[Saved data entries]

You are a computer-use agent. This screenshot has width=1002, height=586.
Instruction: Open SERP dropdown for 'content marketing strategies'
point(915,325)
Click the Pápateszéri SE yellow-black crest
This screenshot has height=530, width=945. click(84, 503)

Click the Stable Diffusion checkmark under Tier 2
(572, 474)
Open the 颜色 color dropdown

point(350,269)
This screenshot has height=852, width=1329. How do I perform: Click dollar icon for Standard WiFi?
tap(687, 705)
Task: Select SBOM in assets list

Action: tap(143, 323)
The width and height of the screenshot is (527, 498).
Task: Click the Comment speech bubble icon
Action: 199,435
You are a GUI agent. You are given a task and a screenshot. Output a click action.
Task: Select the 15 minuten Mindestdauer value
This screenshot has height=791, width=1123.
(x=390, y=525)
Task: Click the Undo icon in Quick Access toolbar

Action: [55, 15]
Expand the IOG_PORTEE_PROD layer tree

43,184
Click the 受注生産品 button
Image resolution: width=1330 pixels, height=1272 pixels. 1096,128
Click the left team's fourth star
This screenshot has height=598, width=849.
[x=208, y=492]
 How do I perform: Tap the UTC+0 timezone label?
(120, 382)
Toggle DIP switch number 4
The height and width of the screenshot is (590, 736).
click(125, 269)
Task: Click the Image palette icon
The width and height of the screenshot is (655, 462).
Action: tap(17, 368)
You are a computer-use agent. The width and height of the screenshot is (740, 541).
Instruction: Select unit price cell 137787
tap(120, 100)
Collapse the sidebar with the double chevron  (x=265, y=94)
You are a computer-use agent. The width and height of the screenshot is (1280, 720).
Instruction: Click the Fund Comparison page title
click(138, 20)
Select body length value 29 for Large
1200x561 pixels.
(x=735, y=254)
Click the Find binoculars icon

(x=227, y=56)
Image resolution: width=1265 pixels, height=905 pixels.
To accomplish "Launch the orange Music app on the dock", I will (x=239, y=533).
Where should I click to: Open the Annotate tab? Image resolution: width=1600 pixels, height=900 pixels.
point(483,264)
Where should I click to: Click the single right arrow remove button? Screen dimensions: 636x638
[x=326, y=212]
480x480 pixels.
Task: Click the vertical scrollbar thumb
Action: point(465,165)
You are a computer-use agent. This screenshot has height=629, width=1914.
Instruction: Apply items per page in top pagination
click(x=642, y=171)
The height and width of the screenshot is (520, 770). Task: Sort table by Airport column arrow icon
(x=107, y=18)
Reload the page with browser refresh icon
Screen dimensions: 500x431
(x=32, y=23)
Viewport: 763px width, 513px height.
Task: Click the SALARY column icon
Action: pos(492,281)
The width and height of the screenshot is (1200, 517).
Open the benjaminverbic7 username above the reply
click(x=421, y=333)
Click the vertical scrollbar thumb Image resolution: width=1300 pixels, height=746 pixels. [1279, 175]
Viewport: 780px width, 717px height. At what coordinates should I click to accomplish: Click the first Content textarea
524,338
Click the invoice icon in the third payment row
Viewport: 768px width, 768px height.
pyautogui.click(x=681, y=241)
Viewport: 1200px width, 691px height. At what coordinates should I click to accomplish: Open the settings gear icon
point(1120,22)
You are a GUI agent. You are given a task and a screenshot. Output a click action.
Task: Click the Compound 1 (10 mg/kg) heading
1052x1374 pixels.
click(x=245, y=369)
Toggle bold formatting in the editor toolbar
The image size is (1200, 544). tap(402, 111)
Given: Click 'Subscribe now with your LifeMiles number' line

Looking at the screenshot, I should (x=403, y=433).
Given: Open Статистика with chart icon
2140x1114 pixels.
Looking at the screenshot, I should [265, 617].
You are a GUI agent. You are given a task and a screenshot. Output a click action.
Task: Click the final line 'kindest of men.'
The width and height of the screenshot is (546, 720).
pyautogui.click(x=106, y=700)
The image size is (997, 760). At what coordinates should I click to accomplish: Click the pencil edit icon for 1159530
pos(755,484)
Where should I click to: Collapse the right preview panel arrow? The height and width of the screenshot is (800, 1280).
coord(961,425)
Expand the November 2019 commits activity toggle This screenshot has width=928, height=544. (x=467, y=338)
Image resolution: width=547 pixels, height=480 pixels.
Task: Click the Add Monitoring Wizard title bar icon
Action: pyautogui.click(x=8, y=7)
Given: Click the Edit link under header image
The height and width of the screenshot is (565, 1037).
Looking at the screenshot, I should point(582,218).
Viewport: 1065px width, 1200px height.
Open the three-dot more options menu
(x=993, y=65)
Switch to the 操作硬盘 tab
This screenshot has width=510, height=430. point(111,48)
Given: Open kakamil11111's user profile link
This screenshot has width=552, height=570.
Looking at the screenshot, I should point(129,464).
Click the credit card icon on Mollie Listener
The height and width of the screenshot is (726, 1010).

Assigned task:
Could you copy every record above exactly as it stands?

Output for this task:
You are a computer-use agent. This screenshot has width=1002, height=586.
Instruction: Open SERP dropdown for 'content marketing strategies'
point(915,325)
Click the Pápateszéri SE yellow-black crest
This screenshot has height=530, width=945. click(84, 503)

Click the Stable Diffusion checkmark under Tier 2
(572, 474)
Open the 颜色 color dropdown

point(350,269)
This screenshot has height=852, width=1329. How do I perform: Click dollar icon for Standard WiFi?
tap(687, 705)
Task: Select SBOM in assets list

Action: tap(143, 323)
The width and height of the screenshot is (527, 498).
Task: Click the Comment speech bubble icon
Action: 199,435
You are a GUI agent. You are given a task and a screenshot. Output a click action.
Task: Select the 15 minuten Mindestdauer value
This screenshot has height=791, width=1123.
(x=390, y=525)
Task: Click the Undo icon in Quick Access toolbar

Action: [55, 15]
Expand the IOG_PORTEE_PROD layer tree

43,184
Click the 受注生産品 button
Image resolution: width=1330 pixels, height=1272 pixels. 1096,128
Click the left team's fourth star
This screenshot has height=598, width=849.
[x=208, y=492]
 How do I perform: Tap the UTC+0 timezone label?
(120, 382)
Toggle DIP switch number 4
The height and width of the screenshot is (590, 736).
click(125, 269)
Task: Click the Image palette icon
The width and height of the screenshot is (655, 462).
Action: tap(17, 368)
You are a computer-use agent. The width and height of the screenshot is (740, 541).
Instruction: Select unit price cell 137787
tap(120, 100)
Collapse the sidebar with the double chevron  (x=265, y=94)
You are a computer-use agent. The width and height of the screenshot is (1280, 720).
Instruction: Click the Fund Comparison page title
click(138, 20)
Select body length value 29 for Large
1200x561 pixels.
(x=735, y=254)
Click the Find binoculars icon

(x=227, y=56)
Image resolution: width=1265 pixels, height=905 pixels.
To accomplish "Launch the orange Music app on the dock", I will (x=239, y=533).
Where should I click to: Open the Annotate tab? Image resolution: width=1600 pixels, height=900 pixels.
point(483,264)
Where should I click to: Click the single right arrow remove button? Screen dimensions: 636x638
[x=326, y=212]
480x480 pixels.
Task: Click the vertical scrollbar thumb
Action: point(465,165)
You are a computer-use agent. This screenshot has height=629, width=1914.
Instruction: Apply items per page in top pagination
click(x=642, y=171)
The height and width of the screenshot is (520, 770). Task: Sort table by Airport column arrow icon
(x=107, y=18)
Reload the page with browser refresh icon
Screen dimensions: 500x431
(x=32, y=23)
Viewport: 763px width, 513px height.
Task: Click the SALARY column icon
Action: pos(492,281)
The width and height of the screenshot is (1200, 517).
Open the benjaminverbic7 username above the reply
click(x=421, y=333)
Click the vertical scrollbar thumb Image resolution: width=1300 pixels, height=746 pixels. [1279, 175]
Viewport: 780px width, 717px height. At what coordinates should I click to accomplish: Click the first Content textarea
524,338
Click the invoice icon in the third payment row
Viewport: 768px width, 768px height.
pyautogui.click(x=681, y=241)
Viewport: 1200px width, 691px height. At what coordinates should I click to accomplish: Open the settings gear icon
point(1120,22)
You are a GUI agent. You are given a task and a screenshot. Output a click action.
Task: Click the Compound 1 (10 mg/kg) heading
1052x1374 pixels.
click(x=245, y=369)
Toggle bold formatting in the editor toolbar
The image size is (1200, 544). tap(402, 111)
Given: Click 'Subscribe now with your LifeMiles number' line

Looking at the screenshot, I should (x=403, y=433).
Given: Open Статистика with chart icon
2140x1114 pixels.
Looking at the screenshot, I should [265, 617].
You are a GUI agent. You are given a task and a screenshot. Output a click action.
Task: Click the final line 'kindest of men.'
The width and height of the screenshot is (546, 720).
pyautogui.click(x=106, y=700)
The image size is (997, 760). At what coordinates should I click to accomplish: Click the pencil edit icon for 1159530
pos(755,484)
Where should I click to: Collapse the right preview panel arrow? The height and width of the screenshot is (800, 1280).
coord(961,425)
Expand the November 2019 commits activity toggle This screenshot has width=928, height=544. (x=467, y=338)
Image resolution: width=547 pixels, height=480 pixels.
Task: Click the Add Monitoring Wizard title bar icon
Action: pyautogui.click(x=8, y=7)
Given: Click the Edit link under header image
The height and width of the screenshot is (565, 1037).
Looking at the screenshot, I should point(582,218).
Viewport: 1065px width, 1200px height.
Open the three-dot more options menu
(x=993, y=65)
Switch to the 操作硬盘 tab
This screenshot has width=510, height=430. point(111,48)
Given: Open kakamil11111's user profile link
This screenshot has width=552, height=570.
Looking at the screenshot, I should point(129,464).
Click the credit card icon on Mollie Listener
The height and width of the screenshot is (726, 1010).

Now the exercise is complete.